The entries that follow include a run beginning at the line with "Task: Click the green checkmark beside Datei" and ending at the line with "Click the pink"; restate that run word for word and leave the rest out.

[GIVEN DATA]

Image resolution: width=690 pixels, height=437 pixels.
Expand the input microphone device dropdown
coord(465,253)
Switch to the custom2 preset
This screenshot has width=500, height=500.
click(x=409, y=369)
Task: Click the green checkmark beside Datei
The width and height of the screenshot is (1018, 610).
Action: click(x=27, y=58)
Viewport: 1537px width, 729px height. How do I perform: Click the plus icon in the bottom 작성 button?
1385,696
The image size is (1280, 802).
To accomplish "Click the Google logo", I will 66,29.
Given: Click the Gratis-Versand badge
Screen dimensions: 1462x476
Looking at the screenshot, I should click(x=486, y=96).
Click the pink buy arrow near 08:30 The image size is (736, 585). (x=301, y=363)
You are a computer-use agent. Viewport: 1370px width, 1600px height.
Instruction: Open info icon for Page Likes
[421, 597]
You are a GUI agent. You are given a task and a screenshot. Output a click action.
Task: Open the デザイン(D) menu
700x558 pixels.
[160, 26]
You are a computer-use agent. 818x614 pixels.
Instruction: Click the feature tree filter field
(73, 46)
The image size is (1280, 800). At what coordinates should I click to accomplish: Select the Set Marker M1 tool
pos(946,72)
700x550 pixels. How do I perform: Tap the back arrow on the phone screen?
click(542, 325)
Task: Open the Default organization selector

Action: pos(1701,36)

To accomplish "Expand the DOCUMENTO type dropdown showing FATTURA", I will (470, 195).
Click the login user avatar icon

[/GIVEN DATA]

* YOUR RESPONSE *
Task: Click the green checkmark beside Datei
The width and height of the screenshot is (1018, 610).
Action: click(x=27, y=58)
Viewport: 1537px width, 729px height. How do I perform: Click the plus icon in the bottom 작성 button?
1385,696
The image size is (1280, 802).
To accomplish "Click the Google logo", I will 66,29.
Given: Click the Gratis-Versand badge
Screen dimensions: 1462x476
Looking at the screenshot, I should click(x=486, y=96).
Click the pink buy arrow near 08:30 The image size is (736, 585). (x=301, y=363)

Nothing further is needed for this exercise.